Somewhere outside of Hood River, I realized what I was doing. It was the weekend after graduate school graduation. I am unemployed. I am not in school. I have the support and love of some very important people in my life to be able to do that. Not everybody has that support. When I realized that, when I realized my privilege in that moment, I let go.
And I saw it was sunny outside.
And the Columbia River an outrageous blue.
And the green in the first part of the Gorge a sexy green. You know what I mean? A really seductive, earthy green.
That's when I realized that that was my after graduation road trip.

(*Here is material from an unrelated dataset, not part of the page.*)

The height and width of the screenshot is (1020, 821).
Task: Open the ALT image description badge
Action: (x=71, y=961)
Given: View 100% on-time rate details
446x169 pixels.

And although I normally hate driving, I decided to ... not. To not hate it. To enjoy 4 hours to myself. I opened the sun roof. I turned up the radio. I sang. (Singing regulates your breathing and produces endorphins. Fyi.)
And then I started remembering. Because that entire drive - from the Coast to the Idaho State Border, travelling East on I 84, is a collage of my life. Outside Hood River, I found myself (metaphorically) headed West, following Shoes in the U-Haul, excited and scared to death about moving to Portland and starting graduate school. I am grateful for Shoes and wondering if we'll make this relationship work.

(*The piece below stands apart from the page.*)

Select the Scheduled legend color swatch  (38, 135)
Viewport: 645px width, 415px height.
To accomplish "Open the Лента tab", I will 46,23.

Approaching Boardman, the song "1st of tha month" (thanks to an old boyfriend I wish I could have remained friends with) floods into my head and I am a sophomore and I am socially awkward and painfully shy and then I am a senior and at prom and then I am wondering how the class of 1996 is doing.
7 miles later, I am passing the house we lived in and remembering not so awesome things, so I keep driving.
In Pendleton, I am starting my first job as a summer apprentice at NOAA Weather Radio and I am struck with boredom because there is very little weather that happens in Pendleton in July. I am staring out the window with the fire guy watching dust devils swirl.
And then I am headed up Meacham into La Grande and I am an undergraduate freshman and I am delivering pizzas for Dominos and then I am a sophomore and I am breaking up with the Bone Thugs N Harmony boyfriend and then we are getting back together and then we are breaking up. I am graduating with two bachelors on a sunny afternoon and have started my first social work job {not realizing then that I was making a life decision that would forever change how I related to people}.
In La Grande, I am meeting Former Husband for the first time and we are starting our courtship and marriage. I am taking kids to Mexico for missions trips.
Later, when headed to the Vineyard Town to meet Shoes, the memories stop and I am in present time. I am not returning to the scene of any crime any longer. I am meeting a partner who has loved and shown love and provided and made me laugh until my sides hurt because his wittiness drowns you.
Now, I am here in Pullman, where I have created very few memories.
The graduation road trip is over.
It is sunny a lot here. Cloudless skies over rolling green wheat fields.
I have been sleeping in.
I have been smiling.
This is a good place, I think.
Lord-a-mercy, girl, this is one beautiful piece of writin' right here! I love you. You're amazing. You made me smile, and cry. If that social work think doesn't work out...or even if it does...keep writing...your writing is powerful and moving and real and honest...
I wish you so much joy I can't even describe how much.
Cherrie
When you were remembering dominos did you remember the drug pizzas, because everytime I hear dominos that is what I think of. I'm so glad you had this road trip to retrospect your life and all the good/bad things that have come out of it. Mostly the good. I look forward to your look into the future with shoes.
Thanks, ladies. Cherrie, if the social worker thing gets old, I plan on becoming an astronaut. Except, I'm a little afraid of heights, so maybe I'll re-think that a tad ...
Elizabeth, when that story hit press, it was one of the few times in my life my father contacted me. And you're right, my life - mostly good. No complaints. ;)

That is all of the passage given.